How can I use filter with a variable column name?
df <- tibble(
g1 = c(1, 1, 2, 2, 2, NA),
g2 = c(1, 2, 1, 2, 1, NA),
a = sample(6),
b = sample(6)
)
name. <- "g1"
df %>%
filter(!is.na(name.))
This is the result I am looking for:
df %>%
filter(!is.na(get(name.)))
# A tibble: 5 x 4
g1 g2 a b
<dbl> <dbl> <int> <int>
1 1.00 1.00 5 5
2 1.00 2.00 6 6
3 2.00 1.00 2 3
4 2.00 2.00 4 4
5 2.00 1.00 1 2
I would like to understand how to use the quo, enquo, and !! functions for this purpose.
Hi, following webinar is a really useful resource on tidy eval.
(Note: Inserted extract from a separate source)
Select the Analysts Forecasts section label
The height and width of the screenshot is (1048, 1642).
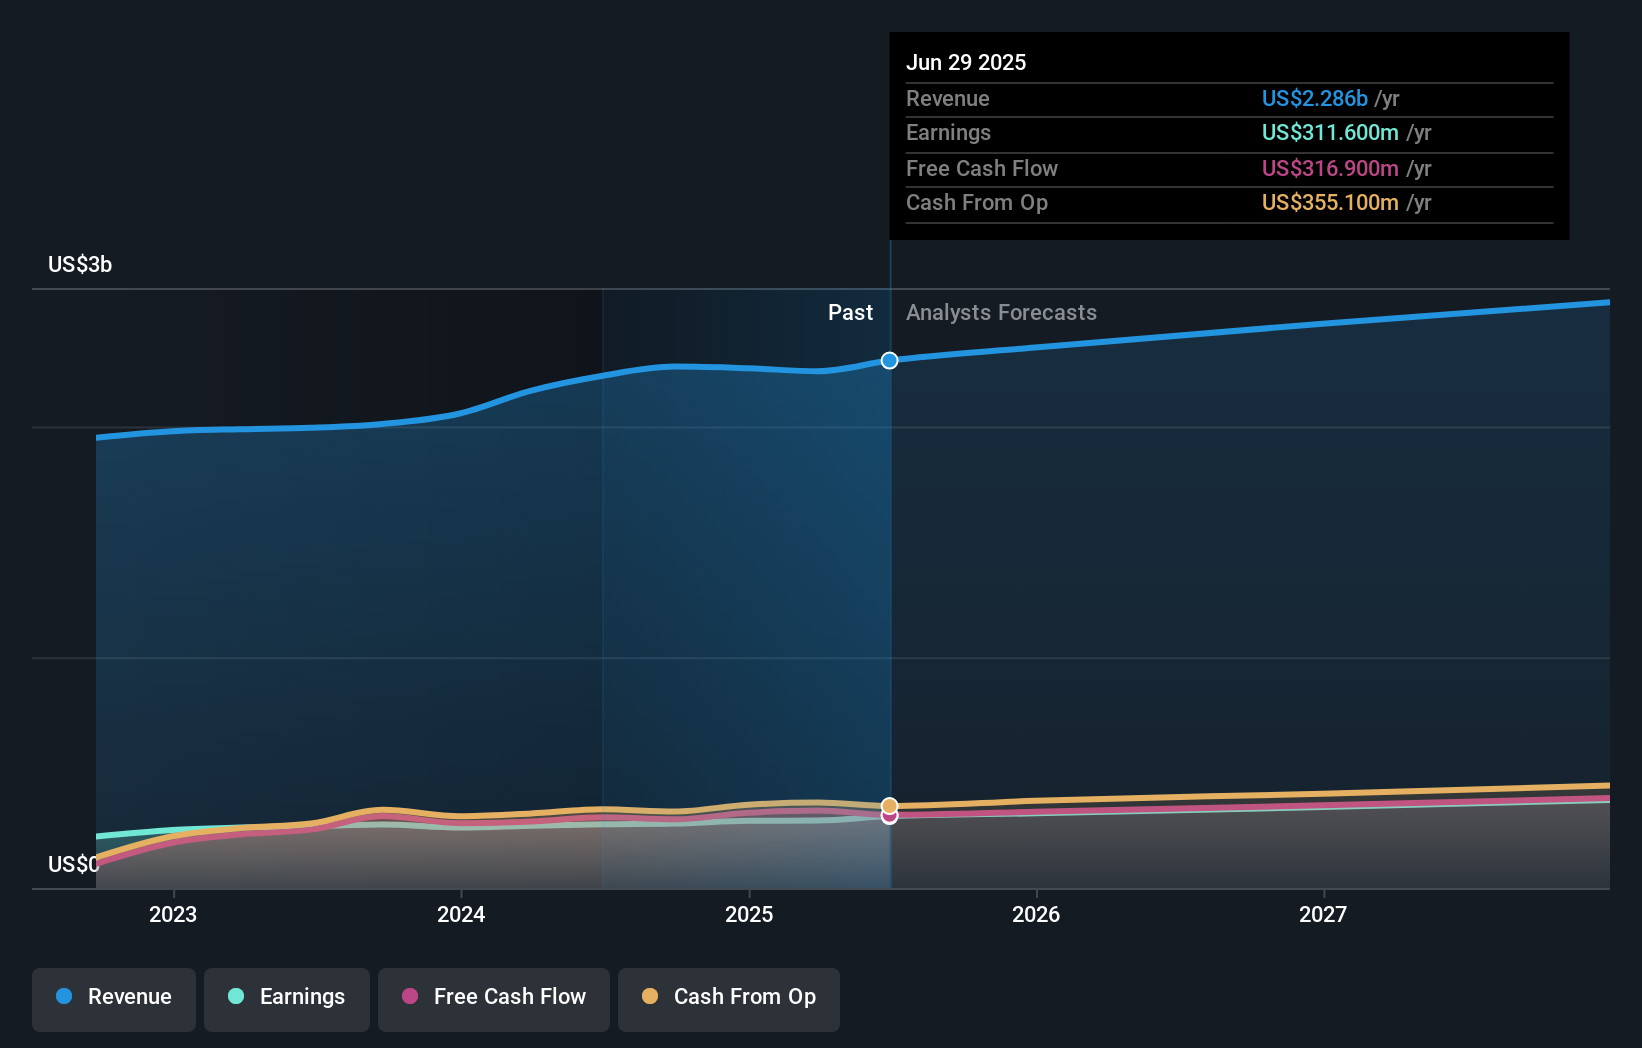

You can achieve your result as follows:
library(tidyverse)
library(rlang)
df <- tibble(
g1 = c(1, 1, 2, 2, 2, NA),
g2 = c(1, 2, 1, 2, 1, NA),
a = sample(6),
b = sample(6)
)
name. <- rlang::quo(g1)
df %>%
filter(!is.na(!!name.))
2 Likes
Thank you. In the example you gave, the column name is given as g1. I am looking for a solution where the column name is given as a string.
library(tidyverse)
library(rlang)
df <- tibble(
g1 = c(1, 1, 2, 2, 2, NA),
g2 = c(1, 2, 1, 2, 1, NA),
a = sample(6),
b = sample(6)
)
name. <- "g1"
name_sym <- rlang::sym(name.)
df %>%
filter(!is.na(!!name_sym))
1 Like
Thank you very much for the help.